White, grey and indigo

Making the video

Artistic ideas always have inspiration from somewhere, but sometimes the inspiration is more simple and direct than others. In this case, it was a visit to an exhibition put together by a friend, Indigo Claire. I arrived thinking I was too late for the opening, but I’d misread and I was a day early. The upside was I had the place to myself to look around.

white on indigo from Tizzy Canucci on Vimeo.

Some of the artwork had pose stands in front of them, allowing your avatar to run through the poses while the artwork ‘projected’ onto you and the back wall. One piece caught my eye, I think for the line and the limited colour palette (grey and white). I still had my windlight set for the previous place, which gave a greenish cast over the greys. I felt this worked better in the video, giving a greater sense of depth. As I discussed with a printmaker, Laura Boswell, a few days later in actual life, grey is not just grey and taking out black creates a different colour aesthetic.

As I ran through the poses, I noticed that some had sudden transitions and others were fluid. The patterns also reminded of a dress in white and grey in my inventory which had a similar kind of pattern to the artwork. And I thought of a piece of music I had ‘starred’ in Free Music Archive for use – Bach Gigue (BWV 995) performed by Musick’s Recreation and Cord-to-Krax.

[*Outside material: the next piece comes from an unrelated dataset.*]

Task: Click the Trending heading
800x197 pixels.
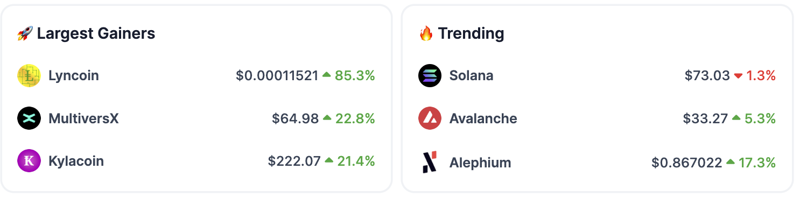Action: point(471,33)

I put on the dress and changed my shoes to white with black trim and soles. This is the only black in the composition and lends definition and ‘weight’ to the movement of my feet. I then ran through the poses while filming, moving forwards and backwards through the cycle.

The next day I started editing. I retained the smooth transitions and cut out all but one of the sudden ones, moving around the clips to see how they work with the music and against each other. It all started to come together when I slowed the clips in the first part down to 50%, which reflected how the tempo of the music changes. After further trial and error, varying clip order and speed and edit transitions, it was finished. A quick 24 hour piece primarily based on aesthetics.

The work combines some familiar aspects of Second Life – static poses, the effect of windlight settings, and the art exhibition. It was also a ‘found collaboration’ in that none of this was pre-arranged. The work was there to be photographed, interacted with, or reworked – a convention in Second Life that would be surprising if it was refused. I always credit the makers of material I work with as much as is practicable. But there is a but here – with a machinima I ought to have obtained the permission of the landowner for this work. I know the landowner well and I am sure it would not be a problem. But I will be talking about the unnecessary hurdles to machinima making in Second Life in my next blog post.